On 23 December 2016 at 10:58, Craig Sanders via luv-main <
[email protected]> wrote:

> On Fri, Dec 23, 2016 at 08:11:15AM +1100, Sean Crosby wrote:
> > I've taken to using /usr/bin/env a bit more because of the max length
> > limit in shebang lines. We store newer versions of Ruby, Python etc
> > on a separate filesystem, where there are many versions of these
> > directories, and they are hidden down quite far in the dirtree. So we
> > regularly hit the max shebang length limit of 128 characters.
>
> that's one of the things that symlinks are for.
>
> e.g.

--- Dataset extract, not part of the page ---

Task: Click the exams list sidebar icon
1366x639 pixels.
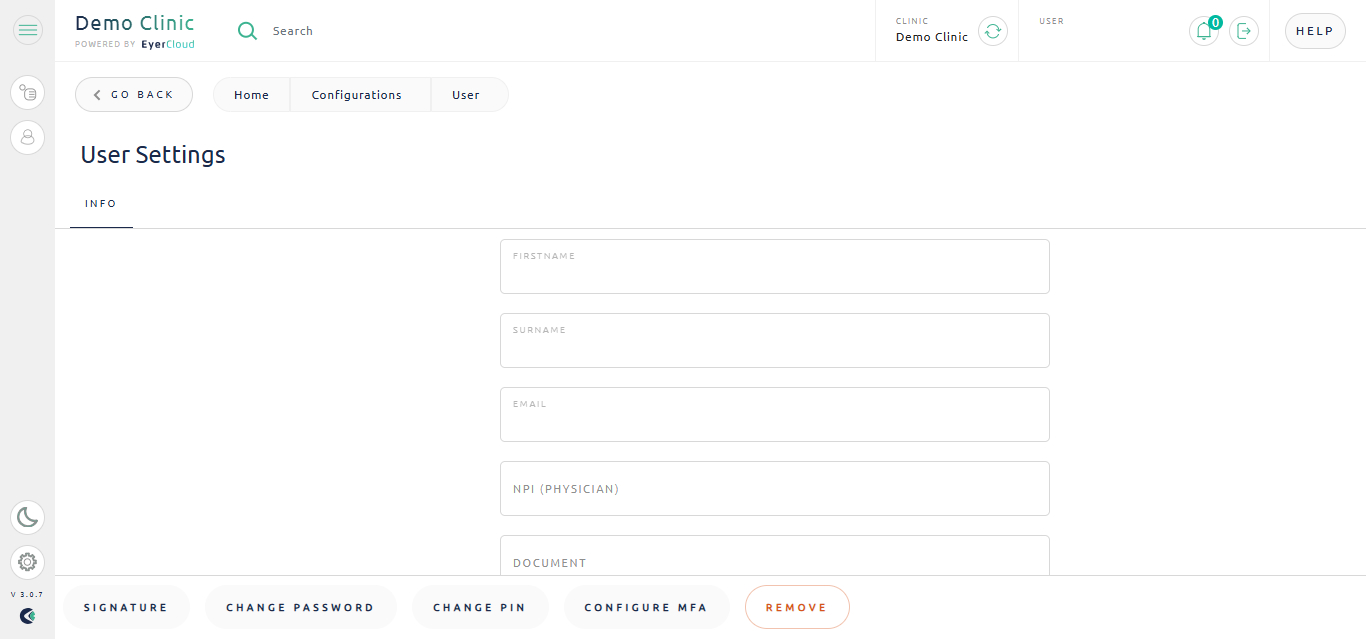Action: coord(28,93)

I have python2.6, 2.7, 3.1, 3.2, 3.4, and 3.5 all installed in
> /usr/bin, with symlinks python & python2 pointing to 2.7, and python3
> pointing to 3.5
>

All well and good if you're root....


>
> python scripts have either a specific versioned binary name in the #!
> line or just #!/usr/bin/python or #!/usr/bin/python2 for the latest
> python 2.x or #!/usr/bin/python3 for the latest python 3.x. at some
> point in the future, python3 will become the default python and
> /usr/bin/python will point to it.
>

Yes but with the software our students use, they repackage python into a
self contained directory, under the version of the software

e.g.

/foo/bar/v1.1/external/python/bin/python
/foo/bar/v1.2/external/python/bin/python

Even though the python versions might be the same, when you set up your
environment to be for v1.1 of the package or v1.2 (which changes
LD_LIBRARY_PATH, PATH etc), the python version/modules change location.
Hence why /usr/bin/env python is great.